Consegna a
Indica tutti i nomi utente che compaiono nella discussione su rxvt-unicode riportata più avanti.
________________
Ovviamente nessun problema con rxvt-unicode

Ciao

----------

## djinnZ

 *randomaze wrote:*   

> Anche a me sembrava un problema di linking... ma dopo il revdep-rebuild (per il linking a vecchie librerie) e il qcheck (per verificare lo stato dell'installato) se il problema é lì non é nel linking ma in qualche pezzo di codice buggato sulla libreria.

 Intendevo che c'è un link ad un file di libreria danneggiato, rxvt di suo va benissimo ma nel momento in cui chiama la funzione la libreria va in errore o tenta di accedere ad un'area di memoria protetta e fa crashare X, quindi la devi ricompilare anche se non hai alcun errore di linking riportato da revdep-rebuild (che poi non fa altro che richiamare ldd).

Sempre a naso andrei a ricompilare libX11 o libGL ma è tanto per dirne una.

----------

## randomaze

 *djinnZ wrote:*   

> Sempre a naso andrei a ricompilare libX11 o libGL ma è tanto per dirne una.

 

Beh si... alla peggio (se stasera non trovo incongruenze con la lista che nikko96 mi ha gentilmente fornito) proverò a ricompilare le varie librerie

Peraltro rxvt va bene... é rxvt-unicode che da il problema   :Confused: 

----------

## randomaze

Nulla di nuovo.... semplice post di aggiornamento:

Il mio ldd coincide in gran parte con quello di nikko96  :Sad: 

Varie combinazioni di USE o altro non portano a cambiamenti  :Sad: 

La ricompilazione delle varie librerie grafiche non porta a cambiamenti  :Sad: 

Se compilo a mano rxvt-unicode... si freeza lo stesso! (il che é, peraltro, una buona notizia... per quando avrò il tempo di debuggare  :Rolling Eyes: ).

Per adesso il workaround tampone é stato quello di riemergere tilda...  :Crying or Very sad: 

----------
________________
Consegna b
Trascrivi parola per parola le righe dei dati riportati qui sotto, nel tratto che va dalla riga contenente "Image resolution: width=353" fino alla riga contenente "Looking at the", entrambe incluse.

Dati sugli elementi e sulla posizione del testo
________________
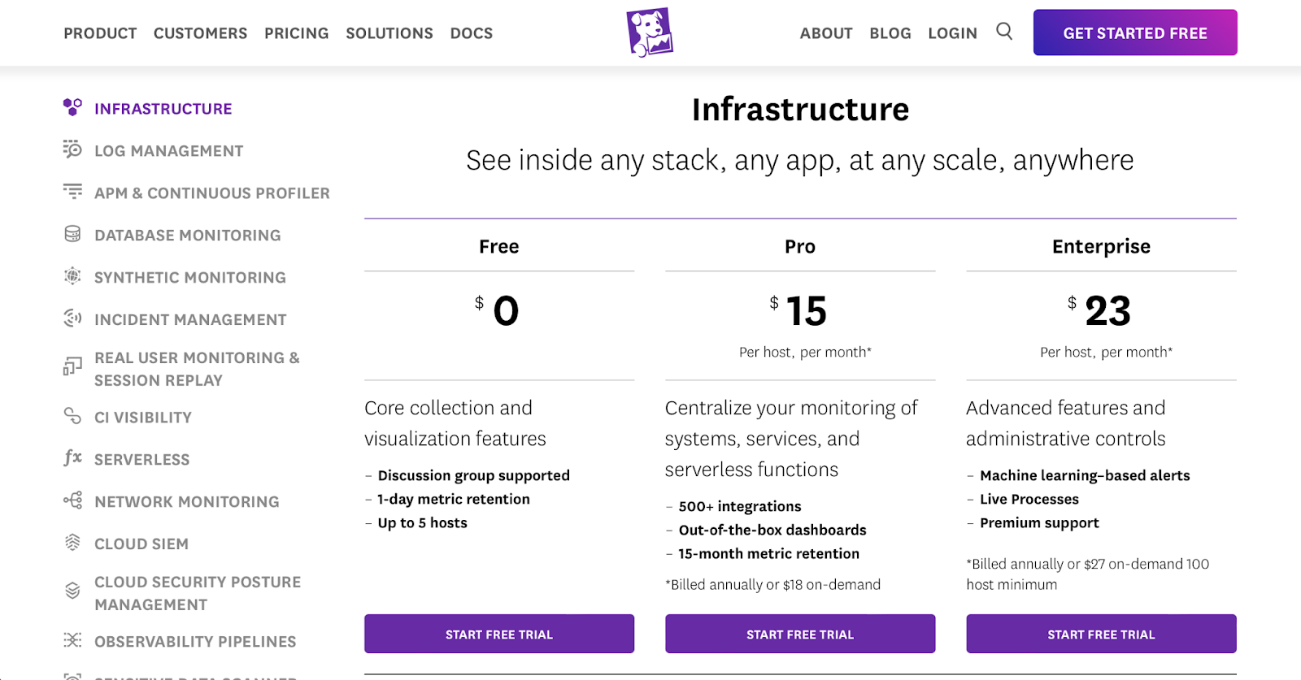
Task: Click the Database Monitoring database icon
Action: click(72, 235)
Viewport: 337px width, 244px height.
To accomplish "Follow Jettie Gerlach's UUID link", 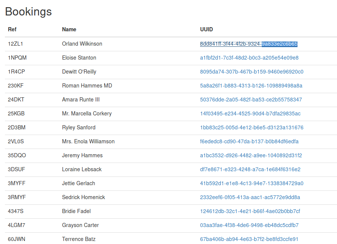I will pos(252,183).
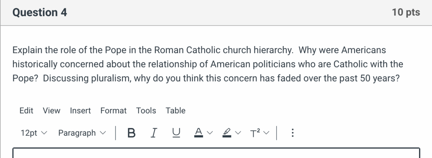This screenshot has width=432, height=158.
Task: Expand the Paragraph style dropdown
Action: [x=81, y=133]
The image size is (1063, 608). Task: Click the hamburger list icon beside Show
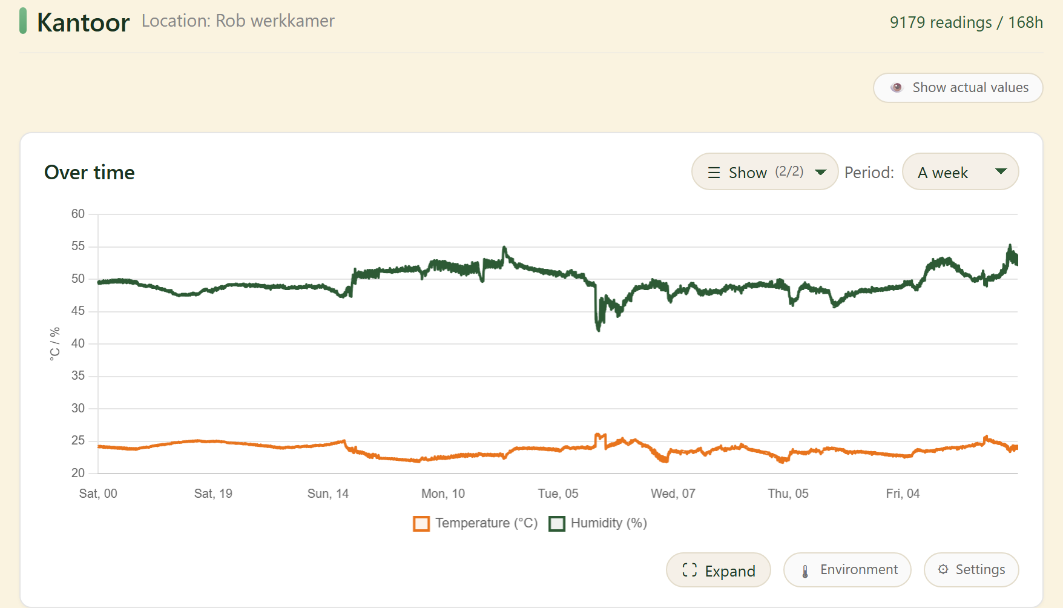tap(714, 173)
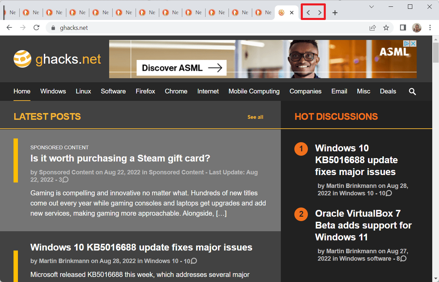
________________
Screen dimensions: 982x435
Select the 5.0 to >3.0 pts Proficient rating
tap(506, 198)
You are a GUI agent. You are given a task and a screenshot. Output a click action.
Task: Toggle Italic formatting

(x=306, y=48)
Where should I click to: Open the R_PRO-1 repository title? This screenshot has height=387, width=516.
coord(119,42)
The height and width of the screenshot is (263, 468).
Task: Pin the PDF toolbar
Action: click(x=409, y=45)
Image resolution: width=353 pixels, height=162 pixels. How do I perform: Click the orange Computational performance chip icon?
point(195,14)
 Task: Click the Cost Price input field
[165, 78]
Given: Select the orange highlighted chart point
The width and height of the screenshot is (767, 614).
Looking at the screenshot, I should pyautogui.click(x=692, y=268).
________________
Risposta a
djinnZ, randomaze, nikko96

Risposta b
Image resolution: width=353 pixels, height=162 pixels. How do I perform: Click the orange Computational performance chip icon?
point(195,14)
 Task: Click the Cost Price input field
[165, 78]
Given: Select the orange highlighted chart point
The width and height of the screenshot is (767, 614).
Looking at the screenshot, I should pyautogui.click(x=692, y=268).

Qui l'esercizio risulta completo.